Langkah 4: Uraikan Kartu Listing (Alternatif)

Saat situs tidak menyajikan JSON-LD yang bersih, uraikan langsung kartu hasil pencarian: harga, alamat, jumlah kamar tidur, kamar mandi, sqft, dan tautan listing. Pemilih berbeda pada tiap situs dan sering berubah, jadi pastikan kembali di DevTools.



def parse_listing_cards(html):
    """Fallback: parse the search-results cards directly. Selectors differ by
    site and change often — confirm the current ones in DevTools."""
    soup = BeautifulSoup(html, "lxml")
    cards = []
    for card in soup.select("[data-test='property-card']"):
        def t(sel):
            el = card.select_one(sel)
            return el.get_text(strip=True) if el else None
        cards.append({
            "price":   t("[data-test='property-price']"),
            "address": t("[data-test='property-address']"),
            "beds":    t("[data-test='property-beds']"),
            "baths":   t("[data-test='property-baths']"),
            "sqft":    t("[data-test='property-sqft']"),
            "url":     (card.select_one("a[href]") or {}).get("href"),
        })
    return cards


















Langkah 5: Tangani Paginasi

Satu halaman hasil bukanlah dataset. Telusuri halaman demi halaman hingga hasil habis atau mencapai batas, dan atur jeda request agar tidak memicu pembatasan laju akses.



import time, random

def scrape_all_pages(base_url, max_pages=10):
    """Page through search results until empty or max_pages."""
    all_listings = []
    for page in range(1, max_pages + 1):
        html = get_html(f"{base_url}?page={page}")
        cards = parse_listing_cards(html)
        if not cards:        # no more results -> stop
            break
        all_listings.extend(cards)
        time.sleep(random.uniform(1, 3))   # pace requests
    return all_listings













Langkah 6: Gunakan Proxy untuk Data yang Akurat secara Geografis dan Tidak Diblokir

Dua hal membuat web scraping properti lebih sulit tanpa proxy. Pertama, lokasi: beberapa situs mempersonalisasi hasil, ketersediaan, bahasa, atau mata uang berdasarkan wilayah, sehingga untuk mencocokkan pasar tertentu Anda perlu melakukan kueri dari IP di wilayah tersebut. Kedua, pemblokiran: portal besar cepat menandai IP datacenter dan membatasi laju akses secara agresif. proxy residential DataImpulse ($1/GB, rotating, 195 negara dengan penargetan kota/provinsi) membantu untuk keduanya: IP pengguna nyata di pasar yang tepat mengurangi pemblokiran berbasis IP, meskipun akses tidak dijamin dan Anda tetap harus mematuhi aturan setiap situs. Arahkan request melaluinya dan ekspor data yang telah Anda kumpulkan.

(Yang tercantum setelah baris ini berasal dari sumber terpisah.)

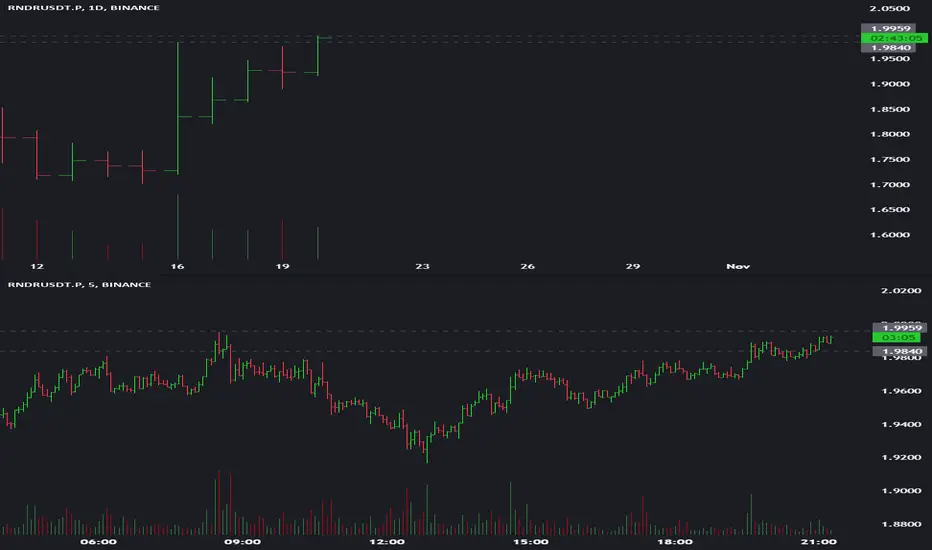Click the 2.0200 level on lower price scale
The image size is (932, 550).
(901, 290)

import time, random, json, csv

# Listings differ by region: route through a proxy in the target market so
# prices, availability, and currency match what a local user sees.
proxies = {
    "http":  "http://LOGIN__cr.us;sid.re1:[email protected]:823",
    "https": "http://LOGIN__cr.us;sid.re1:[email protected]:823",
}

listings = scrape_all_pages("https://example-realestate.com/homes/for_sale/CityName/")

with open("listings.json", "w", encoding="utf-8") as f:
    json.dump(listings, f, indent=2, ensure_ascii=False)
if listings:
    with open("listings.csv", "w", newline="", encoding="utf-8") as f:
        w = csv.DictWriter(f, fieldnames=listings[0].keys())
        w.writeheader(); w.writerows(listings)

















Pertanyaan yang Sering Diajukan

Apakah web scraping data properti legal?

Mengumpulkan data properti publik yang nonpribadi (harga, alamat, jumlah kamar tidur, sqft) pada umumnya dapat dipertahankan secara hukum dan lazim dalam proptech. Hindari data pribadi (kontak agen/pemilik), jangan melakukan scraping di balik login, jangan menerbitkan ulang foto atau deskripsi berhak cipta, serta patuhi ketentuan situs dan robots.txt. Portal besar membatasi akses otomatis, jadi dapatkan izin atau nasihat hukum untuk penggunaan komersial. Ini adalah informasi umum, bukan nasihat hukum. Lihat panduan legalitas web scraping kami.

Apa cara terbaik untuk melakukan web scraping listing properti?

Uraikan data terstruktur yang sudah disematkan situs. Sebagian besar platform properti menyajikan listing sebagai JSON-LD (schema.org) dalam HTML halaman, yang jauh lebih stabil daripada mengikuti nama kelas CSS yang berubah pada setiap desain ulang. Gunakan penguraian kartu listing sebagai alternatif hanya jika tidak ada JSON yang bersih.

Apakah saya memerlukan proxy untuk melakukan web scraping situs properti?

Untuk volume besar, biasanya ya. Portal besar (Zillow, Realtor.com, Rightmove) cepat membatasi laju akses dan menandai IP datacenter, sementara beberapa listing bergantung pada lokasi. Proxy residential rotating di pasar target membantu mengembalikan data yang akurat berdasarkan lokasi dan mengurangi pemblokiran berbasis IP, meskipun tidak menjamin akses atau membuat web scraping menjadi patuh.

Dapatkah saya melakukan web scraping Zillow atau Realtor.com secara langsung?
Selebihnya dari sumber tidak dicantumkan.